I keep discovering libertarian vegetarians. It runs counter to the hypothesis that all libertarians are basically libertines, that they just want to do whatever they want to do when they want to do it without regard to morality, social consciousness, or whatever. It does, however, confirm the hypothesis that libertarians ..., uh, ... have "different" or "eccentric" ideas about morality.

No doubt this is not an extensive list. I wonder if any of the bloggers in the list below would like to join a Circle?
  • Vernon Smith - not a blogger, but fairly well known libertarian
  • Bjorn Lomborg - not a blogger, but fairly well known libertarian (at least more libertarian than his enemies would like)
  • Megan McArdle - well known blogger and libertarian, vegetarian dabbler
  • Jason Scorse - somewhat libertarian (he gets virulently attacked when he posts on free market environmentalism, but seems to have unrealistic expectations of Democrats), but committed vegetarian
[UPDATE]
  • Kevin Meyer - Did not know it.
  • Kevin Carson? - Not! (I thought there was a chance, but he disabused me of that notion. Maybe we can change his mind?)
[UPDATE 2]
What would it be called:
  • Classical vegetarian?
  • Veg-lib?
  • Lib-veg?
  • Vegertarian?
And what would we do? Commiserate?

It did occur to me that we might appeal to the business sense of a few key national chain restaurants to take us seriously. Instead of the old-school, PETA-style approach (spray painting "MEAT IS MURDER" or "COW KILLER" or whatever), we could send them letters that attempted to convince them of the efficiency and profitability of incorporating more vegetarian-friendly recipes. By this, I mean
  • c'mon guys, does every dish have to have meat in it? Can't you just leave one bacon-free bean selection on the buffet?
  • The breakfast buffet at Furrs and Golden Corral have bacon, sausage (links, patties, etc.), ham, steak, ground beef, etc. So why do you feel compelled to put diced ham and chopped bacon in the potato and other dishes as well?
  • I shouldn't have to quiz the server and the cook on soup contents - mark the menu when they are vegetarian, and if it's a soup du jour, educate the wait staff
  • I wonder how much the risk of bacterial contamination costs restaurants each year in terms of liability insurance, cleaning, the effect of strong oxidizers on the capital equipment, lawyers, staff training, and refrigeration? Some of this would go away if you eliminated or drastically reduced your dependence on meat.

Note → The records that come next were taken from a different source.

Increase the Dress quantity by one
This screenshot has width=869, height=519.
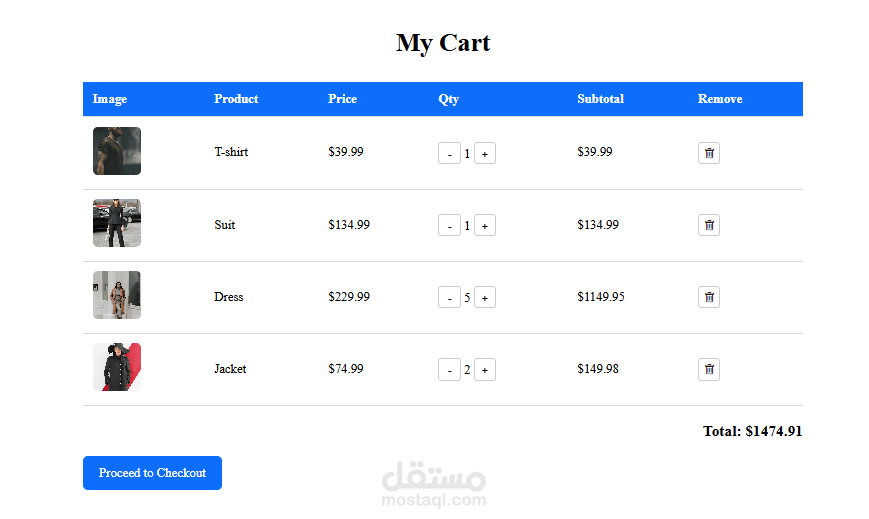pos(485,297)
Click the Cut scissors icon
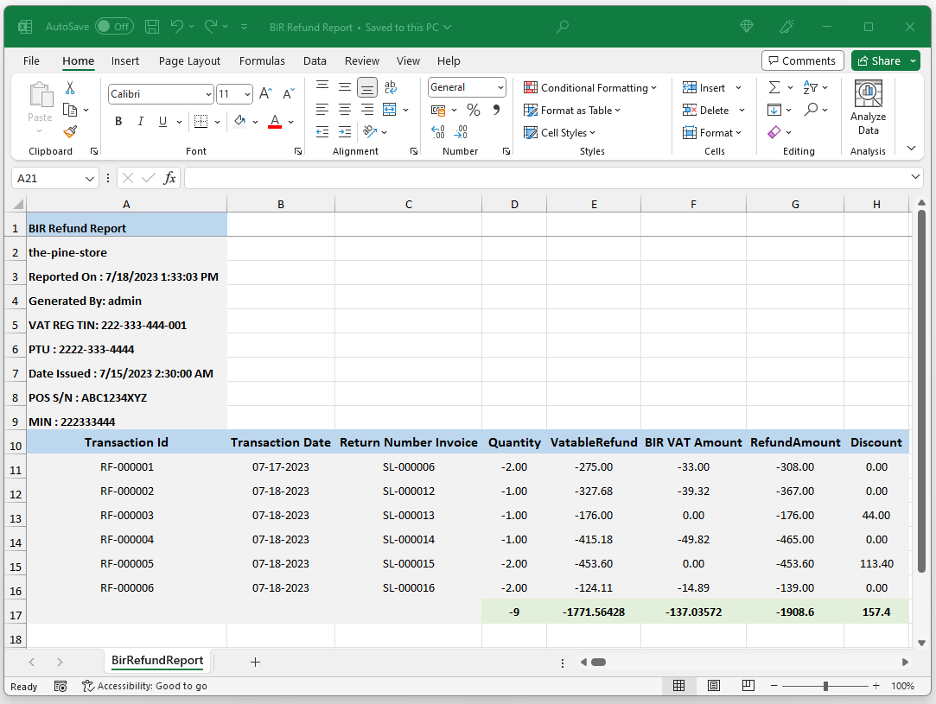The image size is (936, 704). tap(70, 88)
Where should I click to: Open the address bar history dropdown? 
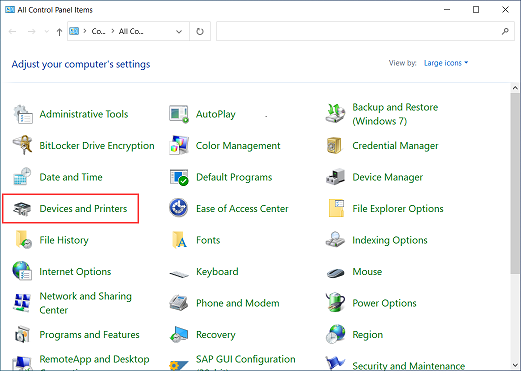(x=179, y=32)
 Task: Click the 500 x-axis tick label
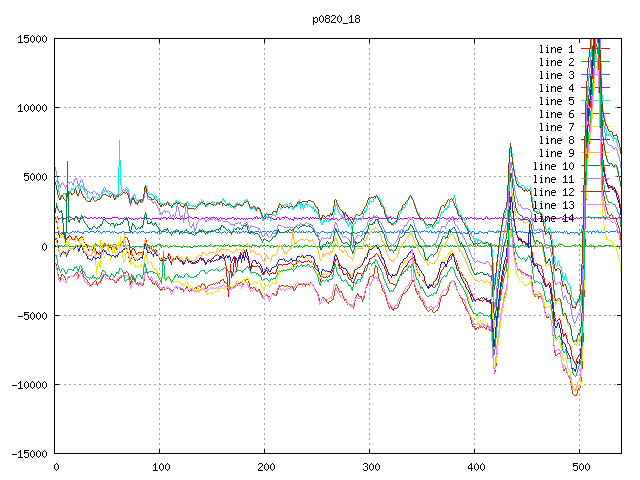pos(580,467)
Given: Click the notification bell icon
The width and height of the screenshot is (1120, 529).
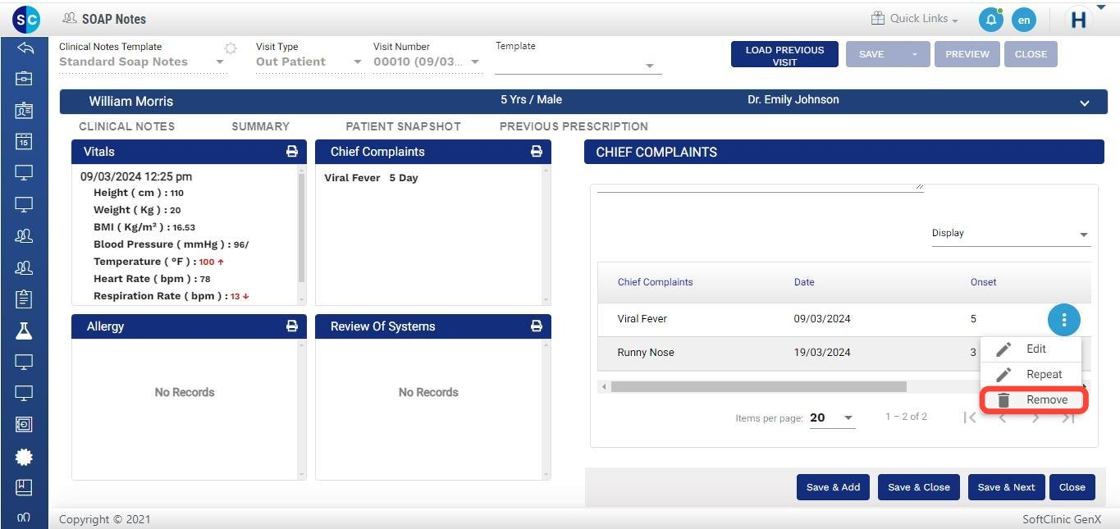Looking at the screenshot, I should tap(990, 20).
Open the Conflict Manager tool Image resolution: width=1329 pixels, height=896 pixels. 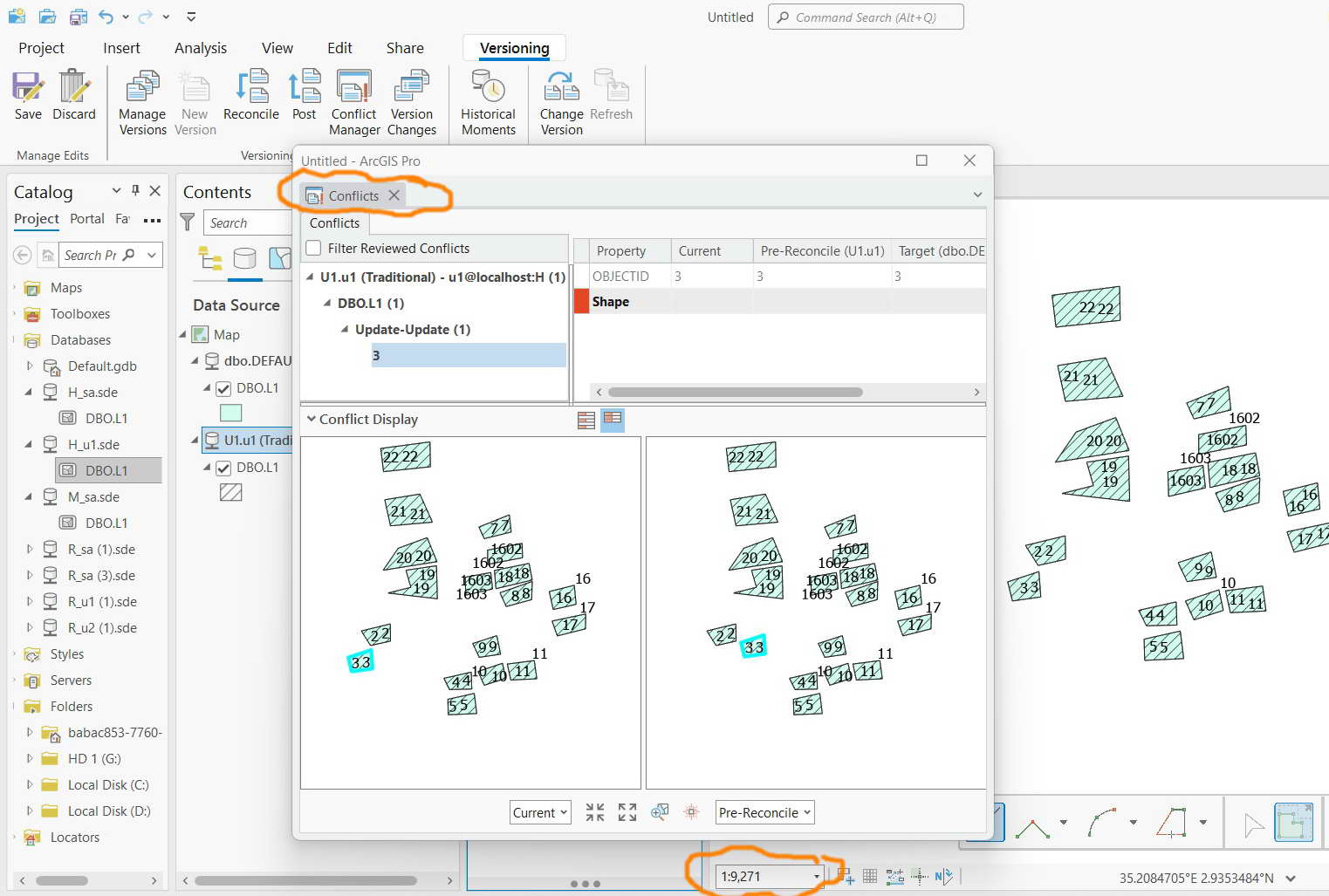coord(354,103)
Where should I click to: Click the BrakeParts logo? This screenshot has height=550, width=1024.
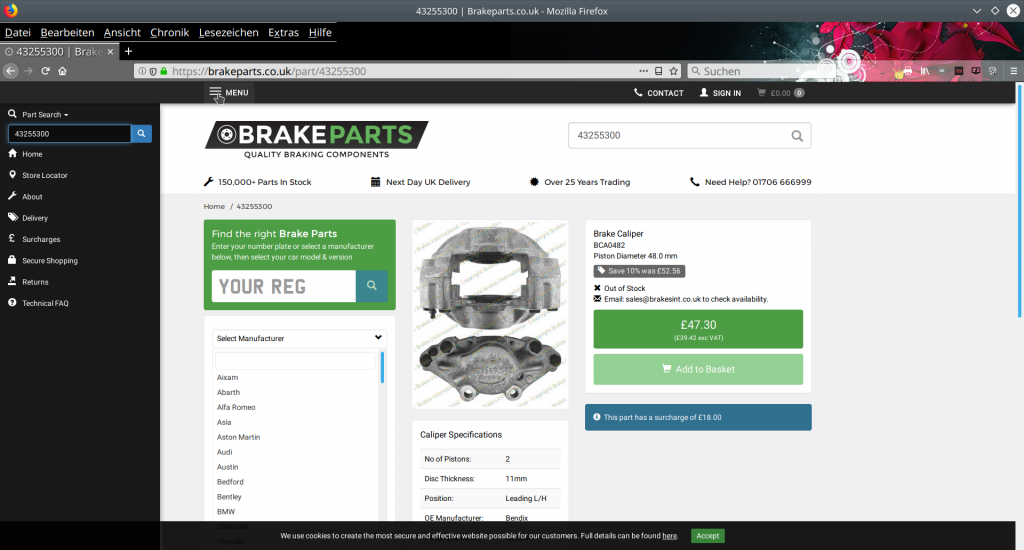click(x=316, y=139)
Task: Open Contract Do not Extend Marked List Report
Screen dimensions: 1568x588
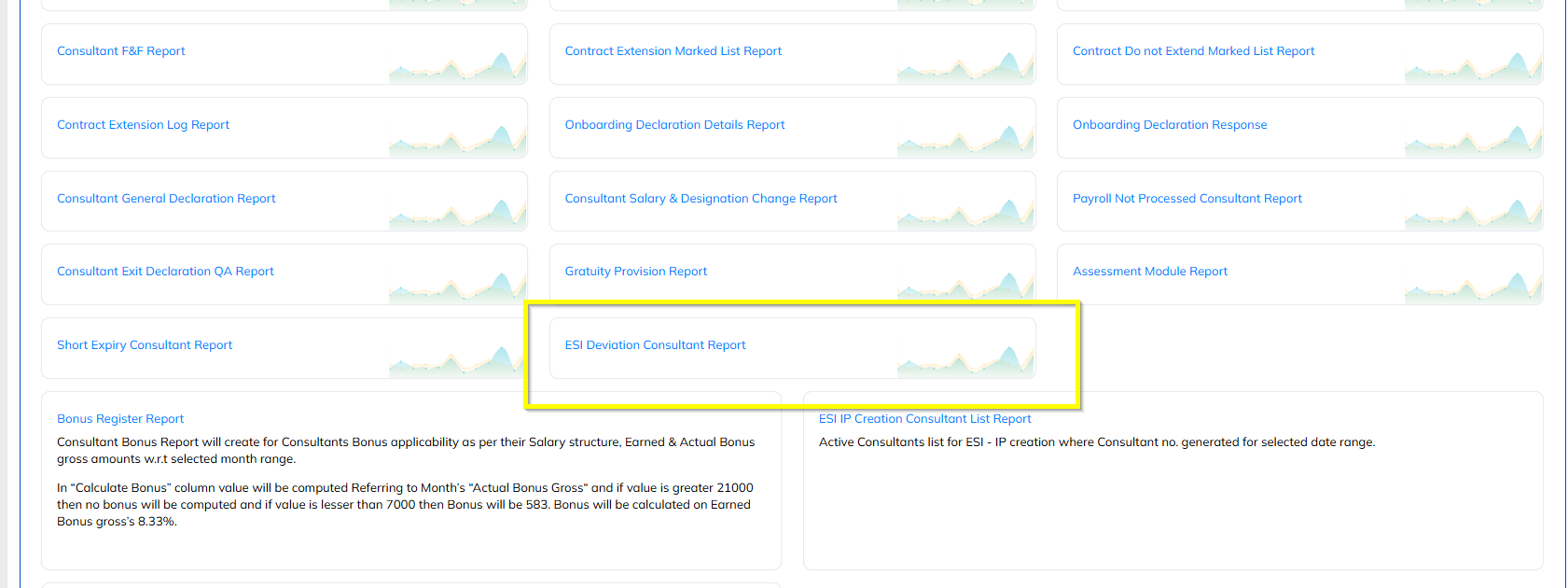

  • A well-cooked vegetarian meal could be just as enjoyable as the obligatory slab of flesh, we would pay similar prices for it, so it could be more profitable (at least, it would be until your competitors figured it out)
There are lots more social cost points to be made, but I wouldn't include those in a letter attempting to explain the business case for going vegetarian (or at least vegetarian-friendly).